Stored items from a collection:
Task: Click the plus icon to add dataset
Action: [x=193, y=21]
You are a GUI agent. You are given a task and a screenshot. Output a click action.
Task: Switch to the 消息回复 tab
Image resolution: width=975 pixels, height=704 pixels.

> _ABOUT THIS TASK_: Your task is to restate, word for word, each line from the one that includes "Task: Switch to the 消息回复 tab" to the end of the records, with both ends included and nothing else.

> _SOLUTION TO THIS TASK_:
Task: Switch to the 消息回复 tab
Image resolution: width=975 pixels, height=704 pixels.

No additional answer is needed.